_Brief_
Going from the line that contains "Task: Click the 不實 ribbon on first card" through the last line of the records, set down each line again exactly, both included, with pictures left out.

_Excerpted records_
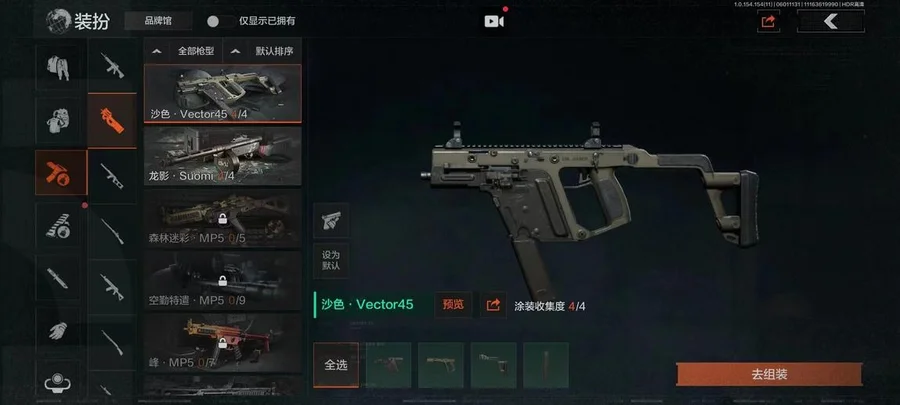Open the 默认排序 sort dropdown
This screenshot has width=900, height=405.
[x=262, y=51]
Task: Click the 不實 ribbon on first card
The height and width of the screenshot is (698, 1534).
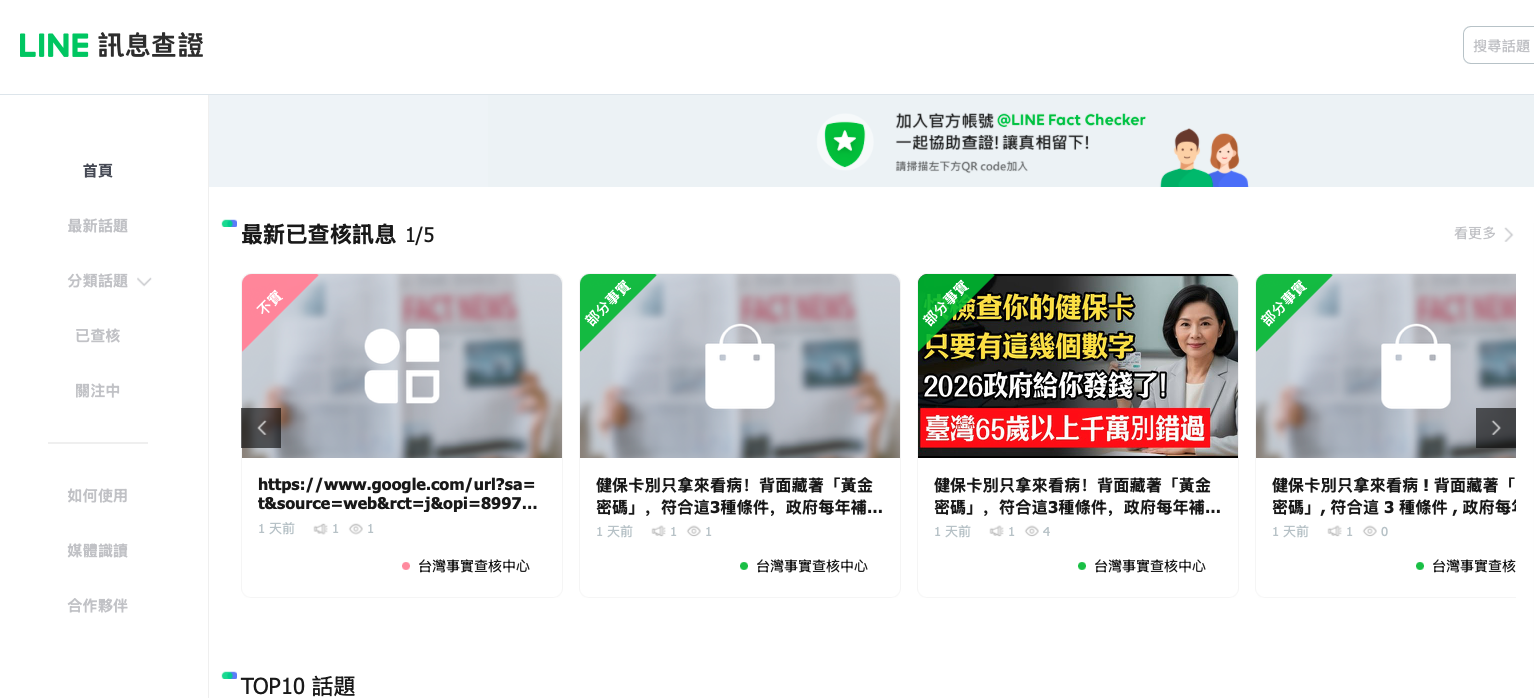Action: coord(270,302)
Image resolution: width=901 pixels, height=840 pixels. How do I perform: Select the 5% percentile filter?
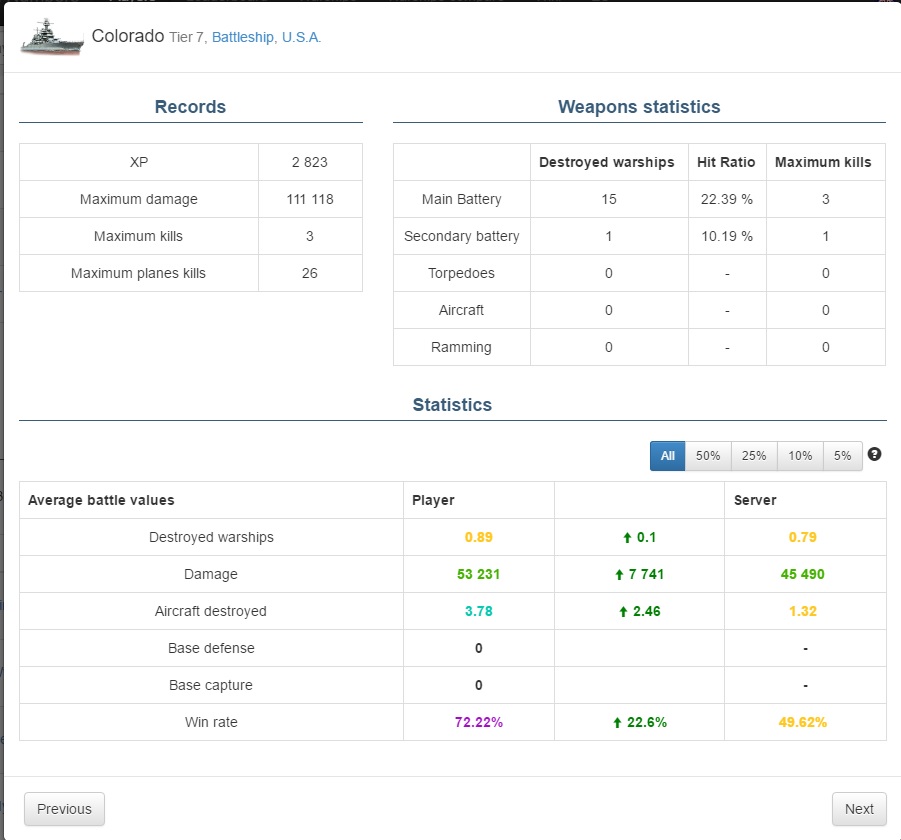842,456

_Completed exercise_
Task: Click the 不實 ribbon on first card
The height and width of the screenshot is (698, 1534).
Action: coord(270,302)
Image resolution: width=901 pixels, height=840 pixels. How do I perform: Select the 5% percentile filter?
842,456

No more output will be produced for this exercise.